About this exercise - Copy the entries below in full, keeping them exactly as they are.

------ Excerpted records

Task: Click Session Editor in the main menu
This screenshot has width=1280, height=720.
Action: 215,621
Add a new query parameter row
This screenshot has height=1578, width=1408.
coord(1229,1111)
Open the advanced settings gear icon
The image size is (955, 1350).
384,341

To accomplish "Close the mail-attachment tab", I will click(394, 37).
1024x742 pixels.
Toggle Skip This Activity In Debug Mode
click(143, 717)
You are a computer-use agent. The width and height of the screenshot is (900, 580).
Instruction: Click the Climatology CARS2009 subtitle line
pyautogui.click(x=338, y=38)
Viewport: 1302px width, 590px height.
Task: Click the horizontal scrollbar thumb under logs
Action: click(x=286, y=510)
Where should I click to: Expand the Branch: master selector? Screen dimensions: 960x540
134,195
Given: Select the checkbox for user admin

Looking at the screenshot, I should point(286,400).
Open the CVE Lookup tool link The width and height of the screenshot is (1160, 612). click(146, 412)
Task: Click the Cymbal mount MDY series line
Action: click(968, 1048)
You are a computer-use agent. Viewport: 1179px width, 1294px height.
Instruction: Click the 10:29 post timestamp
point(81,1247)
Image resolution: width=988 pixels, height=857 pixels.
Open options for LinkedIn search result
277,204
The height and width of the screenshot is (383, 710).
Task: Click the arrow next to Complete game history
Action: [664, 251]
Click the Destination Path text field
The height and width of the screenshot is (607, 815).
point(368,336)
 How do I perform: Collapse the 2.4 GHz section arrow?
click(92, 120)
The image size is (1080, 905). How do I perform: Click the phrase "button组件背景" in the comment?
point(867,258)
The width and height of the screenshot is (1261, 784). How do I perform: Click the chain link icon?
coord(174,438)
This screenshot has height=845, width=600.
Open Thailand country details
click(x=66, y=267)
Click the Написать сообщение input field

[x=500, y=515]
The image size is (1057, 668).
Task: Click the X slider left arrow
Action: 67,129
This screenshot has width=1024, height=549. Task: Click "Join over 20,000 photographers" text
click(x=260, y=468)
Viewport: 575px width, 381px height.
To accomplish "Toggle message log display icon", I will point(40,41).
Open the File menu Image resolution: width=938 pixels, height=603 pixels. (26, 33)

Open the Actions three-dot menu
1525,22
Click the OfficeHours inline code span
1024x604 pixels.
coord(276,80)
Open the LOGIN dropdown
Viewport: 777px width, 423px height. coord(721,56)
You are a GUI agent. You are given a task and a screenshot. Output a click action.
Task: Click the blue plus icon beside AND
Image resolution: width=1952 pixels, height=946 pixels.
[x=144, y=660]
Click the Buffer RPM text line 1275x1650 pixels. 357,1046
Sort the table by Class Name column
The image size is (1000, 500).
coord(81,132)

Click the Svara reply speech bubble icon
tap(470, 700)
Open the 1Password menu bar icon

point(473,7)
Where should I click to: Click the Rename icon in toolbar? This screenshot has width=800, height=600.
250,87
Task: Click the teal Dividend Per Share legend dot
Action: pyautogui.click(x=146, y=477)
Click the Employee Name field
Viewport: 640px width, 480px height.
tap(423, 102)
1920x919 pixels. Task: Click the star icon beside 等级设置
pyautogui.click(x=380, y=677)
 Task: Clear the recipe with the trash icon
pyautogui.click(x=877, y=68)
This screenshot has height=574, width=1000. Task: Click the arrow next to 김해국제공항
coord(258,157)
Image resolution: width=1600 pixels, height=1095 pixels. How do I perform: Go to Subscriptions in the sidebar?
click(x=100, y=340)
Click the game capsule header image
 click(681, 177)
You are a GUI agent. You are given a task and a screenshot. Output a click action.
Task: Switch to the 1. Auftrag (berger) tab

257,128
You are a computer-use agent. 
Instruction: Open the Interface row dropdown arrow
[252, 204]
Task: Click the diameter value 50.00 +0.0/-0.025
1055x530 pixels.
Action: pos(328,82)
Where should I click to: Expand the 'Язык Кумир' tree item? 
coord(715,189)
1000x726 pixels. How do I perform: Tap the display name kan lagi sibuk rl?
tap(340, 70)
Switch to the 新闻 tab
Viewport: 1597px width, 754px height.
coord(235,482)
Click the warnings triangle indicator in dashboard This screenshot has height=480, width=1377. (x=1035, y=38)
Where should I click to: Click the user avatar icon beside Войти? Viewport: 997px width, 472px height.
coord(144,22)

------------

Output below -
Task: Click Session Editor in the main menu
This screenshot has width=1280, height=720.
Action: 215,621
Add a new query parameter row
This screenshot has height=1578, width=1408.
coord(1229,1111)
Open the advanced settings gear icon
The image size is (955, 1350).
384,341

To accomplish "Close the mail-attachment tab", I will click(394, 37).
1024x742 pixels.
Toggle Skip This Activity In Debug Mode
click(143, 717)
You are a computer-use agent. The width and height of the screenshot is (900, 580).
Instruction: Click the Climatology CARS2009 subtitle line
pyautogui.click(x=338, y=38)
Viewport: 1302px width, 590px height.
Task: Click the horizontal scrollbar thumb under logs
Action: click(x=286, y=510)
Where should I click to: Expand the Branch: master selector? Screen dimensions: 960x540
134,195
Given: Select the checkbox for user admin

Looking at the screenshot, I should point(286,400).
Open the CVE Lookup tool link The width and height of the screenshot is (1160, 612). click(146, 412)
Task: Click the Cymbal mount MDY series line
Action: click(968, 1048)
You are a computer-use agent. Viewport: 1179px width, 1294px height.
Instruction: Click the 10:29 post timestamp
point(81,1247)
Image resolution: width=988 pixels, height=857 pixels.
Open options for LinkedIn search result
277,204
The height and width of the screenshot is (383, 710).
Task: Click the arrow next to Complete game history
Action: [664, 251]
Click the Destination Path text field
The height and width of the screenshot is (607, 815).
point(368,336)
 How do I perform: Collapse the 2.4 GHz section arrow?
click(92, 120)
The image size is (1080, 905). How do I perform: Click the phrase "button组件背景" in the comment?
point(867,258)
The width and height of the screenshot is (1261, 784). How do I perform: Click the chain link icon?
coord(174,438)
This screenshot has height=845, width=600.
Open Thailand country details
click(x=66, y=267)
Click the Написать сообщение input field

[x=500, y=515]
The image size is (1057, 668).
Task: Click the X slider left arrow
Action: 67,129
This screenshot has width=1024, height=549. Task: Click "Join over 20,000 photographers" text
click(x=260, y=468)
Viewport: 575px width, 381px height.
To accomplish "Toggle message log display icon", I will point(40,41).
Open the File menu Image resolution: width=938 pixels, height=603 pixels. (26, 33)

Open the Actions three-dot menu
1525,22
Click the OfficeHours inline code span
1024x604 pixels.
coord(276,80)
Open the LOGIN dropdown
Viewport: 777px width, 423px height. coord(721,56)
You are a GUI agent. You are given a task and a screenshot. Output a click action.
Task: Click the blue plus icon beside AND
Image resolution: width=1952 pixels, height=946 pixels.
[x=144, y=660]
Click the Buffer RPM text line 1275x1650 pixels. 357,1046
Sort the table by Class Name column
The image size is (1000, 500).
coord(81,132)

Click the Svara reply speech bubble icon
tap(470, 700)
Open the 1Password menu bar icon

point(473,7)
Where should I click to: Click the Rename icon in toolbar? This screenshot has width=800, height=600.
250,87
Task: Click the teal Dividend Per Share legend dot
Action: pyautogui.click(x=146, y=477)
Click the Employee Name field
Viewport: 640px width, 480px height.
tap(423, 102)
1920x919 pixels. Task: Click the star icon beside 等级设置
pyautogui.click(x=380, y=677)
 Task: Clear the recipe with the trash icon
pyautogui.click(x=877, y=68)
This screenshot has height=574, width=1000. Task: Click the arrow next to 김해국제공항
coord(258,157)
Image resolution: width=1600 pixels, height=1095 pixels. How do I perform: Go to Subscriptions in the sidebar?
click(x=100, y=340)
Click the game capsule header image
 click(681, 177)
You are a GUI agent. You are given a task and a screenshot. Output a click action.
Task: Switch to the 1. Auftrag (berger) tab

257,128
You are a computer-use agent. 
Instruction: Open the Interface row dropdown arrow
[252, 204]
Task: Click the diameter value 50.00 +0.0/-0.025
1055x530 pixels.
Action: pos(328,82)
Where should I click to: Expand the 'Язык Кумир' tree item? 
coord(715,189)
1000x726 pixels. How do I perform: Tap the display name kan lagi sibuk rl?
tap(340, 70)
Switch to the 新闻 tab
Viewport: 1597px width, 754px height.
coord(235,482)
Click the warnings triangle indicator in dashboard This screenshot has height=480, width=1377. (x=1035, y=38)
Where should I click to: Click the user avatar icon beside Войти? Viewport: 997px width, 472px height.
coord(144,22)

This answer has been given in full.